Review Plenty of notebooks supporting Windows 7 multi-touch features have already been announced, but the Aspire 5738PG Touch is one of the earliest to actually hit the shelves. Acer has entered into the spirit of the touch revolution by implementing the technology on-screen as well as on the trackpad, but more on that later.
Acer’s Aspire 5738PG Touch: if it looks big, it’s because it is big
The model we tested was driven by an Intel Core 2 Duo P8700 processor running at 2.53GHz. It was fitted with a 500GB Hitachi hard disk, 4GB of Ram installed as two 2GB SODIMMS, an 8x DVD writer and an ATI Mobility Radeon HD4570 graphics chipset with 510MB of memory. Our immediate impression of the Aspire 5738PG out of the box was of a big and very shiny blue toy. While it is certainly no toy, its size (383x250x26mm) and weight (2.8kg) are unusual in a market currently being swamped by rinky dinky little netbooks.
The unit opens using a shiny sliding catch at the front, which we found tricky to operate, to reveal a large keyboard and an even shinier screen. The keyboard features a full 103 keys and a proper numeric keypad. The key caps are big with good, minimal action, and the wide keys are really wide indeed. Unfortunately, the essential left-hand Ctrl key is still the same size as a normal character key, its width sacrificed to make room for a non-essential Fn key.
In front of the keyboard is a large trackpad with a dedicated vertical scrolling strip on its right-hand edge. A button to the right of the trackpad can be used to disable it temporarily to prevent accidental cursor movement while using a mouse or on-screen touch input. This is all good stuff: it shows that Acer has thought about the way real people use notebooks.
Sandwiched between the left and right mouse-click buttons in front of the trackpad is a swipe-action fingerprint reader. In conjunction with the supplied Acer Bio Protection software utility, you can assign any of your ten fingers to log in (in place of your password), log off, shut down, hibernate, set reminders and so on. It works reliably but you need to maintain a certain level of hygiene: a combination of greasy fingers and a coffee-and-crumb-infested keyboard will eventually get in the way.
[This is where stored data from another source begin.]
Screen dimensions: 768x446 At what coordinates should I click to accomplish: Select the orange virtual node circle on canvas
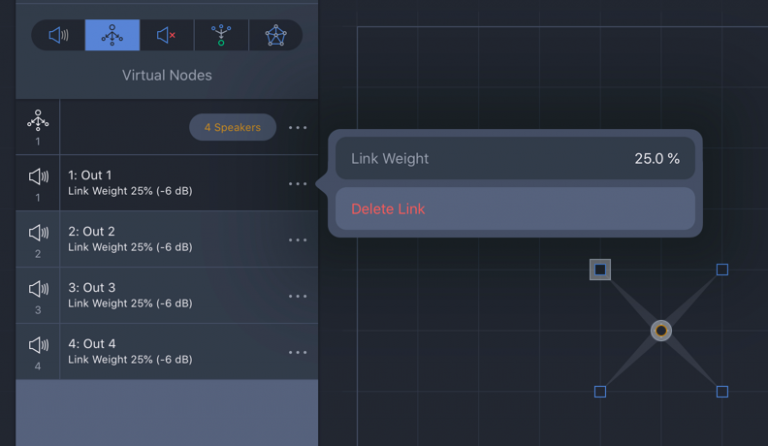(661, 330)
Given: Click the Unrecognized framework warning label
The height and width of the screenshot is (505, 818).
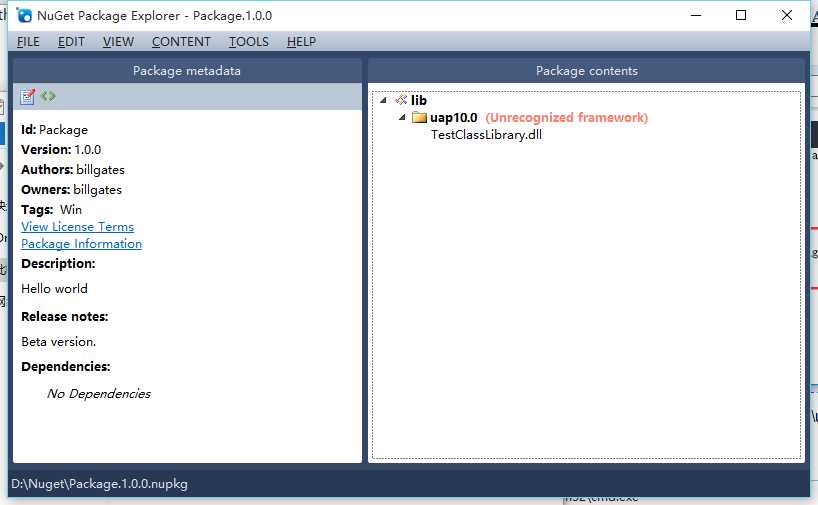Looking at the screenshot, I should coord(566,118).
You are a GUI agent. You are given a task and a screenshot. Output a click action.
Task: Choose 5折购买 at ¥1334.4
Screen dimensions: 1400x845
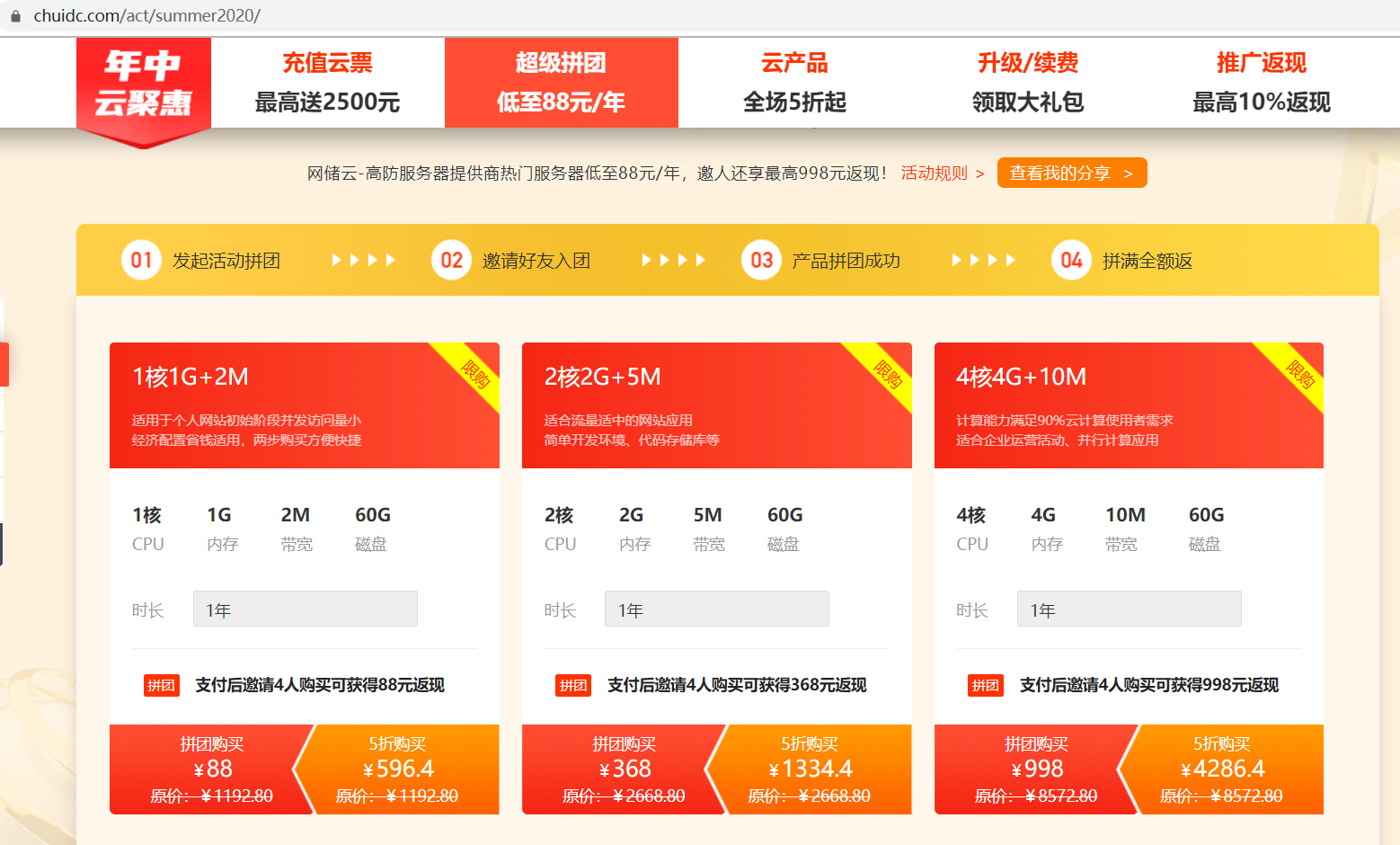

The large track-and-scroll pad is accompanied by a fingerprint reader
Towards the back of the base, above the keyboard, Acer has fitted a series of useful button controls for altering audio volume and enabling or disabling wireless and Bluetooth functions independently. There is also a large and lonely button marked 'P' which you can use to launch a favourite program. Just the one, mind. The wireless support includes 802.11n, nothing less would do in a modern notebook.